These days it is more or less exactly 10 years since I joined the then almost one year old band Vep. As told before, most of that time was spent without a guitarist.
At the time I joined, the band had no songs of their own, but played assorted coversongs. I wanted us to play our own material, so I brought some songs into the band, and rest of the band also started to write songs. Aud Sissel's second, and last, song to be introduced to the band was Too Much Too Often. Written on top of her bassline, she had the title ready (and thereby also the lyrics for the chorus), but left the writing of the lyrics of the verses to Karine (who also contributed to the band's repertoire of original songs with Delete as Required, which I'll return to in a later post).
The song being fairly bouncy, I figured I should do something different with the guitar than I usually did on my own "post-rock" like songs. Inspired by Jesus Lizard's fantastic Nub, I therefore tried, for the first and last time, to play with a slide (made of glass, not metal as JL's, which gives a bit softer effect). At rehearsals we usually started with half a minute of guitar feedback before the rest of the band kicked in - kind of like the noise heard at the end of this version. This song was one the funniest to play, and also one of those that sounded OK at rehearsals (unlike, say, No Offence).

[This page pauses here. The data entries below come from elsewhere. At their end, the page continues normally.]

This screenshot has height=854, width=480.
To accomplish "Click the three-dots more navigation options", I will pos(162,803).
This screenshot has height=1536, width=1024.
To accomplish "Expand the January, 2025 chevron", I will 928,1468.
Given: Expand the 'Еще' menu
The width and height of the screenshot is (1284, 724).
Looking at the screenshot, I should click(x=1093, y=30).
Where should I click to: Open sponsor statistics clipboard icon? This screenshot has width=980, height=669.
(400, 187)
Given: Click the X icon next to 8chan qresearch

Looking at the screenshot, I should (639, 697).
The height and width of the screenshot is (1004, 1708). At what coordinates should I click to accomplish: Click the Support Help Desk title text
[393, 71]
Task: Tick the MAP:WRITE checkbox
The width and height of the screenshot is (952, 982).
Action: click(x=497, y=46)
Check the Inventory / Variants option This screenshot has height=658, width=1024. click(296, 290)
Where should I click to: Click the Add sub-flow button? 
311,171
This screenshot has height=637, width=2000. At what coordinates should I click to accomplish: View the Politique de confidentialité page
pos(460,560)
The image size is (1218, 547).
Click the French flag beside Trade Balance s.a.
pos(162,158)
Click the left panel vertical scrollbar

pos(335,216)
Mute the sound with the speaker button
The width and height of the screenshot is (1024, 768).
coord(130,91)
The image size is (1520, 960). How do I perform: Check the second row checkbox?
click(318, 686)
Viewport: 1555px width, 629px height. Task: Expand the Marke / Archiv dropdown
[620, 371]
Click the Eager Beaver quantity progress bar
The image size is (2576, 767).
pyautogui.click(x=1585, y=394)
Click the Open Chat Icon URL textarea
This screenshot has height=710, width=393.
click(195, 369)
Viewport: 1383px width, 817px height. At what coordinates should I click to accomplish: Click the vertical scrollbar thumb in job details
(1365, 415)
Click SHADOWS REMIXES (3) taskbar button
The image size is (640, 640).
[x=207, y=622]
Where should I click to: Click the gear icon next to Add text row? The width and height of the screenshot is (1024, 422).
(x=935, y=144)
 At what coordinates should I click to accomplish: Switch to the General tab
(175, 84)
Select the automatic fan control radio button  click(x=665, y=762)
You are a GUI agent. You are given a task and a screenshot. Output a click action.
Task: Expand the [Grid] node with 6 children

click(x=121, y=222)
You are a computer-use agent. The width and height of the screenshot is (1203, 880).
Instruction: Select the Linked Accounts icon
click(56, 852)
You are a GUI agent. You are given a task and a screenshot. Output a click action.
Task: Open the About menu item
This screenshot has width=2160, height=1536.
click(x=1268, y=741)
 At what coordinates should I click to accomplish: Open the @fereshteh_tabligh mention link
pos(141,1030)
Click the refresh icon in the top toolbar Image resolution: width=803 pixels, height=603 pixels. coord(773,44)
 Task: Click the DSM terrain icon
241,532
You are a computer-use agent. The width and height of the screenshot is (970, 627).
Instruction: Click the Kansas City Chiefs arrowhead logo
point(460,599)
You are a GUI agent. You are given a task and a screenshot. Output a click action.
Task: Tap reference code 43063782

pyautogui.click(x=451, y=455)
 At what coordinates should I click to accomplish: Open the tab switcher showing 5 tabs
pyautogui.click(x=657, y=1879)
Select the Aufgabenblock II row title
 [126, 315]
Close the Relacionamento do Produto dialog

The title is taken from a film by one of the most idiosyncratic movie-directors of the b-film circuit of the 1960s, Doris Wishman. Too Much Too Often is one of the "roughies" she made after the market for nudist camp movies and nudie-cuties had dried up. As usual with Wishman's movies, the title was much better than the actual film. It also makes a great song title (and song!). Perhaps somebody should make an album consisting entirely of songtitles from Wishman's oeuvre? The danger, of course, is that people would say that the song titles are much better than the songs...
Like the other VEP songs already posted here, the drums are programmed samples and the bass was meant to be preliminary (see why here). As time goes (now it is more than 7 years since work started on the demos), I guess it is more and more unlikely that the recordings will be finalized with proper bass and drums. Too bad, really.